Begin at the top of the listing below. Write each line out exactly, ending with the line that holds "Screen dimensions: 1456x819".
-=-=-=-=-
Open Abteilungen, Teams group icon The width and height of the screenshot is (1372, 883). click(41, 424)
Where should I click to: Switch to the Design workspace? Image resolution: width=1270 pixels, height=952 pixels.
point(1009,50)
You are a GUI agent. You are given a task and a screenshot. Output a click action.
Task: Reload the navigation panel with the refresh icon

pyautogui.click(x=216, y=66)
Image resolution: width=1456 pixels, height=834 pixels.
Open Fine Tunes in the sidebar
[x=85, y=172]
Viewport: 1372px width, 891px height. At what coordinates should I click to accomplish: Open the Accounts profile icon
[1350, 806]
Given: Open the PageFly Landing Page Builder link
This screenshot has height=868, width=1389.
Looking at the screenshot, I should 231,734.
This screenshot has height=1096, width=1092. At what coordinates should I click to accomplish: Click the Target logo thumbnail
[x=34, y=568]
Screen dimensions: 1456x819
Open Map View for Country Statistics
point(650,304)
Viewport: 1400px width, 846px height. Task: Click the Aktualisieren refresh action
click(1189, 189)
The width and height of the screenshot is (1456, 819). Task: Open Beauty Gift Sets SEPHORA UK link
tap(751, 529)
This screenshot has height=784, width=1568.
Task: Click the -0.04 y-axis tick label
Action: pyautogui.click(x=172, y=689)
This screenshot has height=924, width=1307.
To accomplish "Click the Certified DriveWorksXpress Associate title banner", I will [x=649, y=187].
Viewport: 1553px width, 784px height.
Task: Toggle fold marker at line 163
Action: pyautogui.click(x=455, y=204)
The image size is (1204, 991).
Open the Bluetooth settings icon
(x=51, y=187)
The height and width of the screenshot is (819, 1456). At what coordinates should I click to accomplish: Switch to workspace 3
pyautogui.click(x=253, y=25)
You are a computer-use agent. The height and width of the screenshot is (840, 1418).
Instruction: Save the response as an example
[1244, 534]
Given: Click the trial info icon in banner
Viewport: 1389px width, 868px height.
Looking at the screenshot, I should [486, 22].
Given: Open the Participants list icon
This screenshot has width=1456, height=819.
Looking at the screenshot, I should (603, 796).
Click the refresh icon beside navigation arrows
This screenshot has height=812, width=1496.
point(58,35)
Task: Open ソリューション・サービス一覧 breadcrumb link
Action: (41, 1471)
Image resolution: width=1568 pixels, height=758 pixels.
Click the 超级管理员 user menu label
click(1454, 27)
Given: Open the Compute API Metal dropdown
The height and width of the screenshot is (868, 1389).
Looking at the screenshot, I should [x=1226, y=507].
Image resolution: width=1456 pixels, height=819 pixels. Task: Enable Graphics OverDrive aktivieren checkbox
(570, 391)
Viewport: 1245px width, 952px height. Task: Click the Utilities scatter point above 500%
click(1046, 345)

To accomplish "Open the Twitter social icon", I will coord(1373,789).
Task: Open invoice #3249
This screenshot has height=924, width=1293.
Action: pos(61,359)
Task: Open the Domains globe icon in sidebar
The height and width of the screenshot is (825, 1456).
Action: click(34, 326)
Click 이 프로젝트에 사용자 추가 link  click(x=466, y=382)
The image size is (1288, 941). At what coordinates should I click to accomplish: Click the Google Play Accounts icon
-=-=-=-=-
* **Solution for this problem**:
Open Abteilungen, Teams group icon The width and height of the screenshot is (1372, 883). click(41, 424)
Where should I click to: Switch to the Design workspace? Image resolution: width=1270 pixels, height=952 pixels.
point(1009,50)
You are a GUI agent. You are given a task and a screenshot. Output a click action.
Task: Reload the navigation panel with the refresh icon

pyautogui.click(x=216, y=66)
Image resolution: width=1456 pixels, height=834 pixels.
Open Fine Tunes in the sidebar
[x=85, y=172]
Viewport: 1372px width, 891px height. At what coordinates should I click to accomplish: Open the Accounts profile icon
[1350, 806]
Given: Open the PageFly Landing Page Builder link
This screenshot has height=868, width=1389.
Looking at the screenshot, I should 231,734.
This screenshot has height=1096, width=1092. At what coordinates should I click to accomplish: Click the Target logo thumbnail
[x=34, y=568]
Screen dimensions: 1456x819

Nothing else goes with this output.